TEMPO.CO, Jakarta - Ratusan truk militer yang mengangkut pasukan AS yang mundur dari Suriah menuju Irak, dilempari oleh tomat dan kentang oleh warga Kurdi.
Personel AS, yang memerangi kelompok teror bersama dengan Pasukan Demokratik Suriah yang dipimpin Kurdi, sebagian besar akan ditempatkan kembali di Irak barat, kata Menteri Pertahanan AS Mark Esper.
Sementara beberapa pasukan AS akan tetap sementara di Suriah untuk melindungi ladang minyak dari ISIS. Ini merupakan langkah nyata dari pernyataan Presiden Donald Trump pekan lalu bahwa ia akan membawa semua pasukan Amerika yang ditempatkan di Suriah "kembali ke tanah air", seperti dikutip dari CNN, 22 Oktober 2019.
Pada Senin, Esper mengatakan telah ada diskusi tentang menjaga pasukan AS di Suriah utara lebih lama tetapi belum ada rencana militer yang disampaikan kepada Presiden Trump.
Sementara 100 lebih kendaraan militer Amerika Serikat meninggalkan wilayah Kurdi Suriah pada Senin pagi, menurut laporan New York Times.
Warga melemparkan batu dan kentang ke konvoi saat melaju melalui Qamishli, sebuah kota besar di wilayah yang dikuasai Kurdi. Dalam video yang diunggah secara online oleh outlet berita Kurdi setempat, ANHA Hawar, orang-orang yang melemparkan kentang ke kendaraan lapis baja berteriak "No America" dan "America pembohong," dalam bahasa Inggris.

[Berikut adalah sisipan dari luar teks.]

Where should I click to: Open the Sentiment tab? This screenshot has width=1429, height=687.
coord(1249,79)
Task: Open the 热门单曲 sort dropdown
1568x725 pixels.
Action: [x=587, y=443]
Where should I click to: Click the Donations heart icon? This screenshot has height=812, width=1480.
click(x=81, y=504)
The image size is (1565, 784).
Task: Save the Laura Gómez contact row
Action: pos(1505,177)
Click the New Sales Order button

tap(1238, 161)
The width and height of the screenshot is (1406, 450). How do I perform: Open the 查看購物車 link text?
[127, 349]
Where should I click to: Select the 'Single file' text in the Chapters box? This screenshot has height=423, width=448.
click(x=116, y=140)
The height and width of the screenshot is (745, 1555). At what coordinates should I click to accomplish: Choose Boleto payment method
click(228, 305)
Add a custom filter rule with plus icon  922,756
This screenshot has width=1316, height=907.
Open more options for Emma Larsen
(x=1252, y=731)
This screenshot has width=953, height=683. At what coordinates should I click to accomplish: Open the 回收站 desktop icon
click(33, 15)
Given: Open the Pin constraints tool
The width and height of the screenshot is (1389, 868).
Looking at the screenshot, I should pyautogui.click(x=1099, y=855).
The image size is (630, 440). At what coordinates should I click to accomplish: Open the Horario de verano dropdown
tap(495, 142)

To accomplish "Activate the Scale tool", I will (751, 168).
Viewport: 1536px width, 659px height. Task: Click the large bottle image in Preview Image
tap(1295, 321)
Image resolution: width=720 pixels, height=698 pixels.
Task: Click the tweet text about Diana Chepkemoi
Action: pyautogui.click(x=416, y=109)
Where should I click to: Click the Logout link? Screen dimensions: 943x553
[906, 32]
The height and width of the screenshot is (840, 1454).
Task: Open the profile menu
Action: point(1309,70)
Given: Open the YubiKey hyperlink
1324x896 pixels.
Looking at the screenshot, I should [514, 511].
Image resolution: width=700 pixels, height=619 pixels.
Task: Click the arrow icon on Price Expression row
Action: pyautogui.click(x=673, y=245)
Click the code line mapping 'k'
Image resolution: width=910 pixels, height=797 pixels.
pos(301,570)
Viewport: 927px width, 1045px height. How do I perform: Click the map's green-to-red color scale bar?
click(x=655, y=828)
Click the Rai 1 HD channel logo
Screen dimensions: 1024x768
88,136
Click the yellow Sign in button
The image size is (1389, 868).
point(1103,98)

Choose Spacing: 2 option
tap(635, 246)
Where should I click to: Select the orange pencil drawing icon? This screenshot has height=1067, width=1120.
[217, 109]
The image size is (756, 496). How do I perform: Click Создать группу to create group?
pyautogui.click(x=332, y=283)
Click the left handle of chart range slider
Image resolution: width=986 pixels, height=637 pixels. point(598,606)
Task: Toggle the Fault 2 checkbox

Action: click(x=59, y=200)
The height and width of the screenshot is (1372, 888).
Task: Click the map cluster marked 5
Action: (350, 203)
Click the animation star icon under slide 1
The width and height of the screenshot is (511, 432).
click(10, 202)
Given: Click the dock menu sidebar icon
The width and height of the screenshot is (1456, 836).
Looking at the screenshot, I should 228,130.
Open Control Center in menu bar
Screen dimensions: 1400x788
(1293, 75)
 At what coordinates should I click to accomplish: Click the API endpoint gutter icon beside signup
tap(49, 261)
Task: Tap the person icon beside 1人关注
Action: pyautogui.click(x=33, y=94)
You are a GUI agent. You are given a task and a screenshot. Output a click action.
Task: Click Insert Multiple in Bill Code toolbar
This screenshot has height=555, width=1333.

"Orang Amerika melarikan diri seperti tikus," seorang pria terdengar berteriak dalam video.
#Kurds throw potatoes at #UStroops withdrawing from #Syria
Credits: ANHA HAWAR NEWS
STORY: https://t.co/rZYk2V917R pic.twitter.com/hOOpbU02S8
— RT (@RT_com) October 21, 2019
Penarikan pasukan Amerika oleh Presiden Trump dari wilayah tersebut, yang membuka jalan bagi Turki untuk menyerang pasukan Kurdi, telah mendorong Partai Republik dan Demokrat AS menuduhnya telah meninggalkan sekutu Amerika Serikat. Koalisi milisi Kurdi Suriah, Amerika dan pasukan asing lainnya telah berperang melawan ISIS di Suriah timur laut sejak 2014.
Penarikan itu telah secara drastis mengurangi pengaruh Amerika di Suriah, menyerahkan lebih banyak kontrol dan pengaruh kepada pemerintah Suriah, Rusia dan Iran. Penarikan juga menimbulkan kekhawatiran akan kebangkitan kembali ISIS, kelompok ekstrimis yang pernah menguasai suatu wilayah di Irak dan Suriah sebesar Inggris.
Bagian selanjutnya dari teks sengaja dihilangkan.